Еще до заключения мира на захваченных шведами землях были образованы две губернии — Кексгольмский и Нарвский лены, во главе которых стояли швед­ские наместники или штатгальтеры[1].  В 1629 году в управлении этими ленами произошли новые изменения. Кексгольмский уезд, Ингерманландия и Ливония были объединены в одно генерал-губернаторство во главе с ге­нерал-губернатором, в обязанность которого входил общий контроль над деятельностью наместников ленов. В 1634 году лены были превращены в наместничества, входившие по-прежнему в состав генерал-губернаторства.

В руках высших чиновников — наместников, генерал-губернаторов — находилась не только гражданская, но и военная, и духовная власть. Управление захваченными территориями осуществлялось исключительно при по­мощи военной силы. В административном отношении Кексгольмский лен разделялся на две части: северную и южную половины. Обе половины разделялись на при­ходы, которые как территориально, так и по своему наз­начению соответствовали русским погостам Корельского уезда; приходы, в свою очередь, разделялись на кварталы. Во главе управления обеими половинами уезда стояли правительственные   чиновники — фогты.  Приходские правления возглавлялись старостами.  Помощниками старост были десятские или квартальные.

В первые годы после захвата Корельского уезда все должностные лица приходского правления в основном назначались наместником. Во время правления шведской королевы Христины было восстановлено право выбора старост, но для избрания того или иного жителя старо­стой требовалось согласие наместника. Приходские пи­сари и целовальники, как показывают источники, явля­лись выборными уже в начале 20-х годов XVII века.

Шведские власти мало доверяли карельскому насе­лению и поэтому весьма осторожно относились к назна­чению или выбору местных чиновников. На должности старост, десятских, квартальных и т. д. обычно назна­чались зажиточные крестьяне, стремившиеся воспользо­ваться служебной должностью для дальнейшего обога­щения. Были случаи, когда шведским властям приходи­лось назначать на должности местных чиновников лиц, специально привозимых в Корельский уезд из Финляндии и отличавшихся неслыханными злоупотреблениями и насилиями по отношению к местному карельскому населе­нию[2].

В области судебной деятельности шведское прави­тельство исходило из тезиса о том, что «одинаковость правовой организации и ее использование является одним из способов объединения (фактически—подчине­ний — А. Ж.) народов»[3]. Поэтому судебные органы Кексгольмского уезда в значительно большей мере, чем какие-либо другие, создавались по шведскому образцу.
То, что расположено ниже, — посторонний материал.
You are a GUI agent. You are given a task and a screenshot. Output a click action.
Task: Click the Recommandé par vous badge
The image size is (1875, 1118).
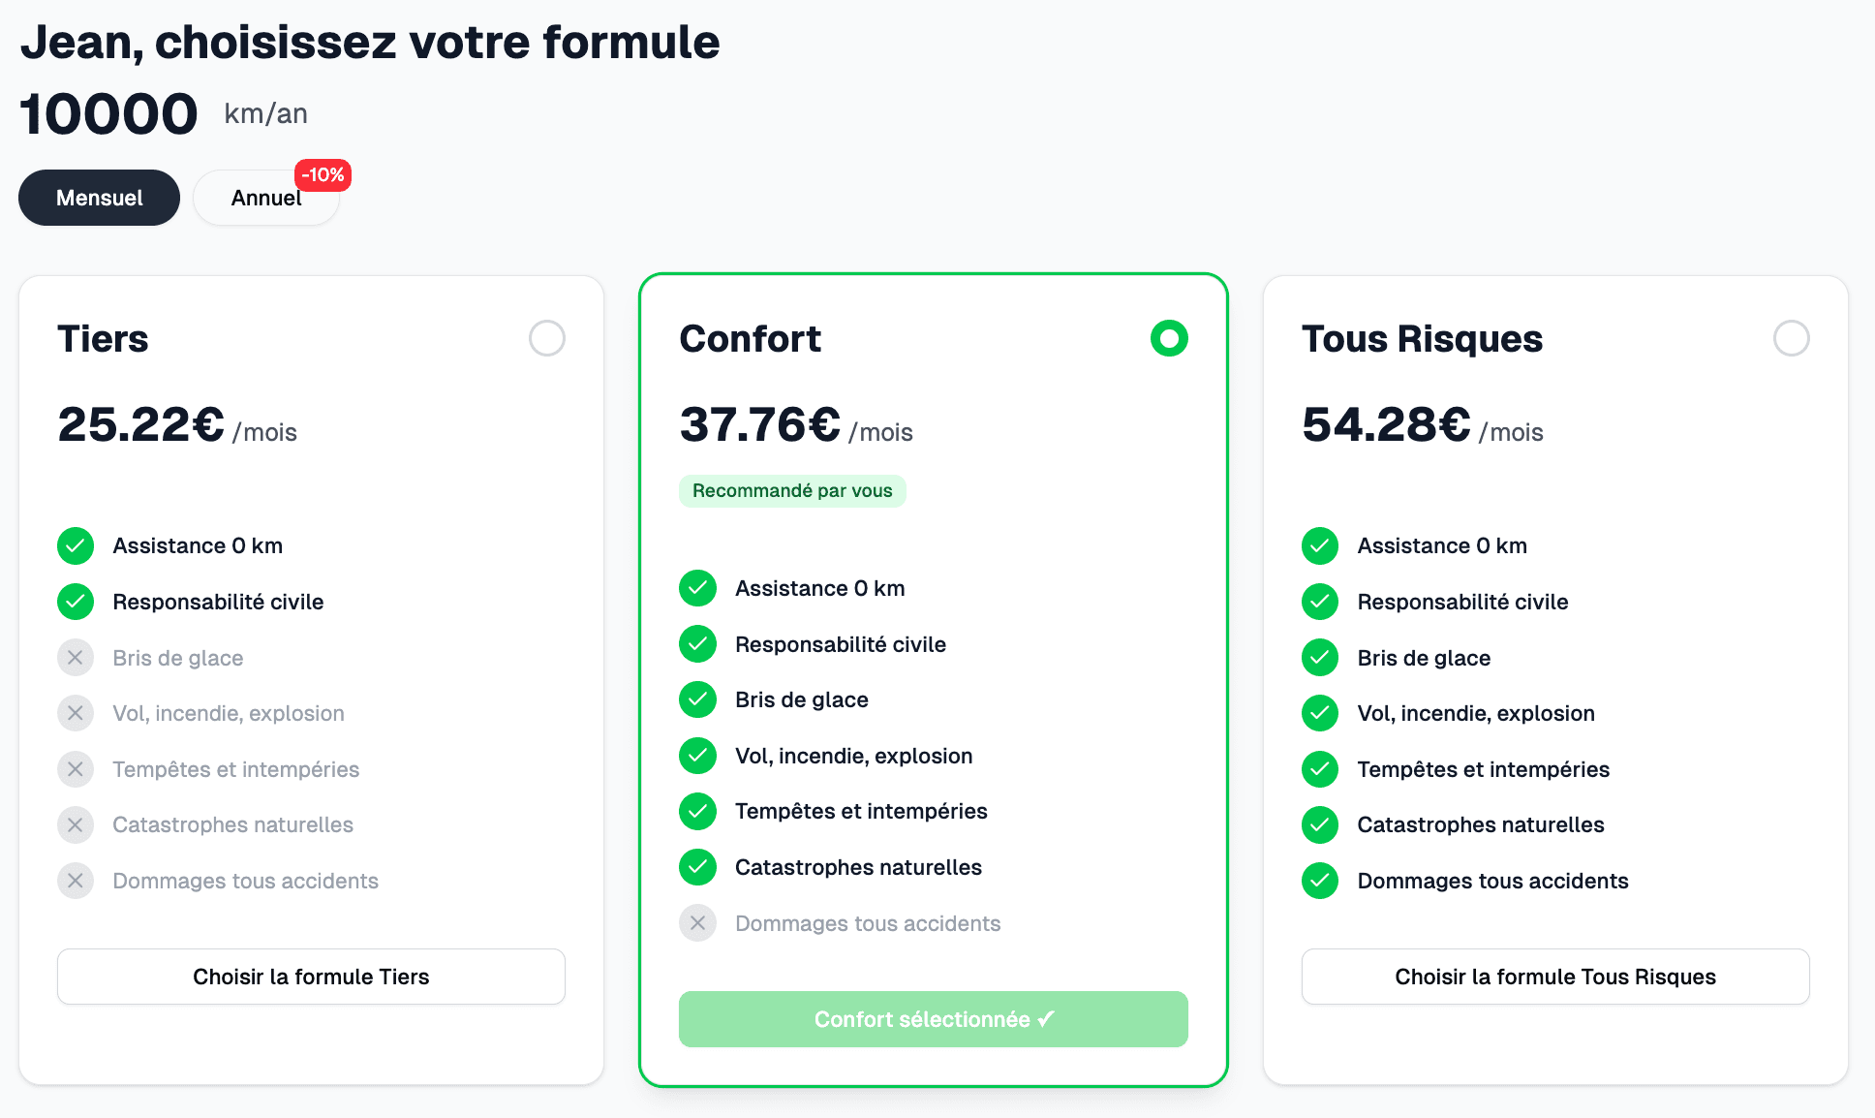pos(792,490)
Для рассмотрения гражданских, уголовных и прочих дел были введены шведские законы. Вполне естественно, что суд, стоявший на службе шведского феодального государства, охранял интересы феодалов и представите­лей администрации. Он жестоко карал «нарушителей порядка», представителей местного карельского населе­ния, активно выступавших против своих угнетателей.

Постоянные войны, которые вела Швеция, требовали чрезвычайно больших расходов. Поэтому шведское пра­вительство вынуждено было изыскивать все новые и новые источники увеличения доходов государства. В этих условиях, естественно, главное внимание швед­ского правительства в Корельском уезде было обращено на организацию сбора государственных податей. При этом король Густав-Адольф и его правительство исхо­дили из того, что «лишь в чрезмерных податях, собирае­мых с населения, нужно рассматривать основной доход государства[4]». Но прежде чем приступить к ограблению завоеванных земель, шведам нужно было как-то прими­рить местное население с фактом печального для него исхода мирных переговоров, приведших к заключению Столбовского мирного договора, юридически закрепивше­го Корельский уезд за Швецией. В этих целях в начале 1618 года шведское правительство издало воззвание, которое предоставляло ограниченную амнистию по случаю заключения мира и освобождало население, возвра­щавшееся на пустые земли, от государственных поборов сроком до пяти лет. Однако освобождение карельского населения от поборов было вынужденным и временным актом. Вскоре шведы начали вводить во все более увеличивающихся размерах многочисленные прямые и косвен­ные налоги и всевозможные сборы с населения.

Для учета доходов и платежеспособности населения в завоеванные области направлялись специальные пра­вительственные комиссии, которые вносили податное население в писцовые, переписные и прочие книги. Опи­сание некоторых из этих книг дано И. Горчаковым[5].

Основные подати брались от всего крестьянского хозяйства. При этом учитывались его стоимость и годо­вой доход. Хозяйство и доходы крестьян оценивались так называемыми арвио-рублями и эурами (сто эуров со­ставляли один арвио-рубль). Расценки имущества и доходов крестьянского двора дает для 1680 года В. Крохин, пользовавшийся финскими источниками. Из этих расценок, например, видно, что доходы крестьяни­на, имевшего хорошую лошадь, оценивались 3 рублями, корову — 1 рублем, телку — 50 эурами, лук охотни­чий — 60 эурами, лодку — 30 эурами, бочку зерна с по­ля — 1 рублем 20 эурами, 100 снопов ржи с пожоги — 40 эурами, воз сена — 10 эурами и т. д. С каждого арвио-рубля взималось по 1 1/3 талера серебром и 24 каппы хлеба в год[6].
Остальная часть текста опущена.